Damiano Palano
Quando nel Principe Machiavelli scrisse che l’Italia del Quattrocento «era in uno certo modo bilanciata», si riferiva al principio della «bilancia del potere», che aveva a lungo regolato le relazioni fra gli Stati della Penisola. L’idea che l’equilibrio rappresenti il modo migliore per preservare la pace era probabilmente già stata formulata nel mondo greco. Fu però Bernardo Rucellai, nella Firenze di Lorenzo il Magnifico, a enunciare per la prima volta in modo esplicito la regola in virtù della quale ogni governante dovrebbe principalmente puntare a conservare l’equilibrio nel sistema internazionale: una situazione, cioè, in cui nessuno Stato è tanto potente da imporsi su tutti gli altri. Come se l’arena internazionale fosse una bilancia, gli attori devono dunque distribuire la loro potenza – le loro risorse militari, ma anche quelle economiche, tecnologiche, demografiche, ecc. – su uno dei due piatti, in modo tale che le forze in campo siano più o meno in equilibrio.

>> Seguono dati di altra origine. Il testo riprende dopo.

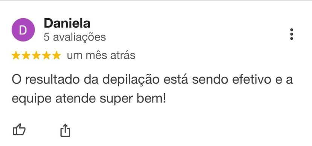Open the reviewer name Daniela
312x146 pixels.
[67, 23]

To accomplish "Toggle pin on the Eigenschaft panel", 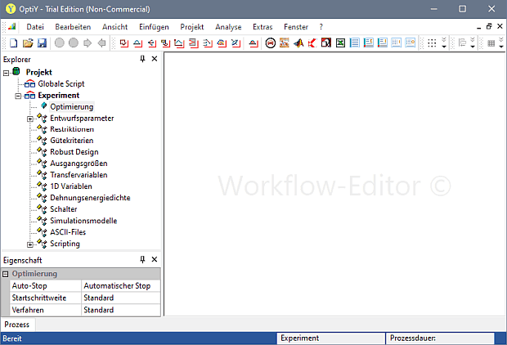I will tap(142, 259).
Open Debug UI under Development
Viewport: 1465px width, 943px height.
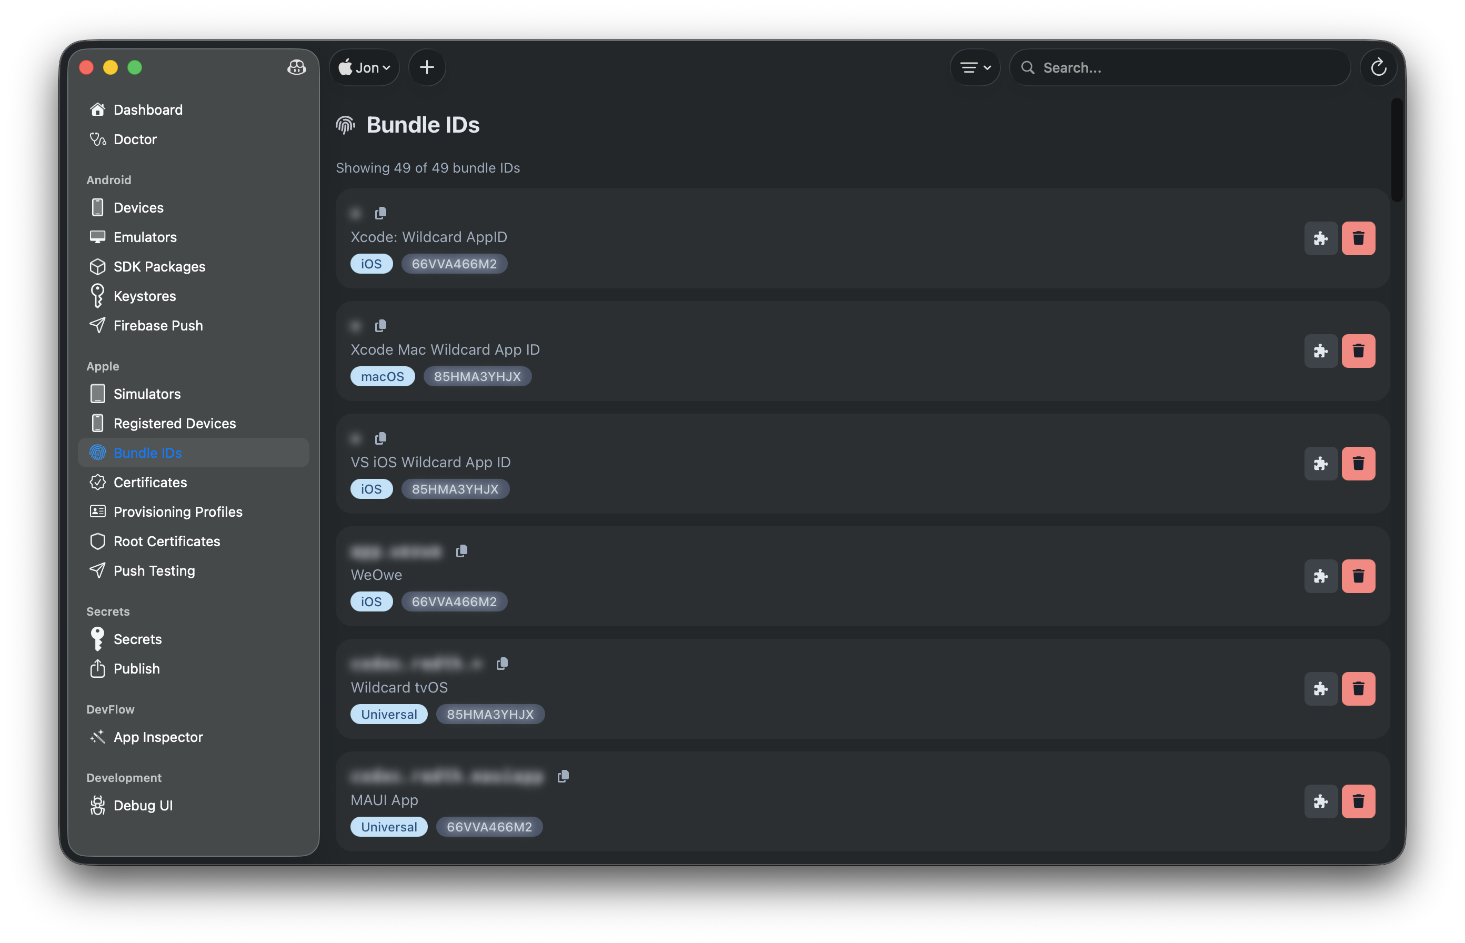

Dall’Italia del Quattrocento, il principio giunse, per il tramite della Ragion di Stato, alla dottrina ottocentesca dello Stato-potenza, diventando non solo una bussola per la guida della politica estera, ma anche un criterio di interpretazione storica. Hegel lo inglobò nella propria filosofia della storia. E la storiografia di Leopold von Ranke lo tradusse in una vera e propria dottrina, secondo cui il compito primario di ogni Stato è estendere la propria potenza, ma anche neutralizzare, mediante alleanze, il rischio che qualche rivale diventi molto più forte e dunque minaccioso.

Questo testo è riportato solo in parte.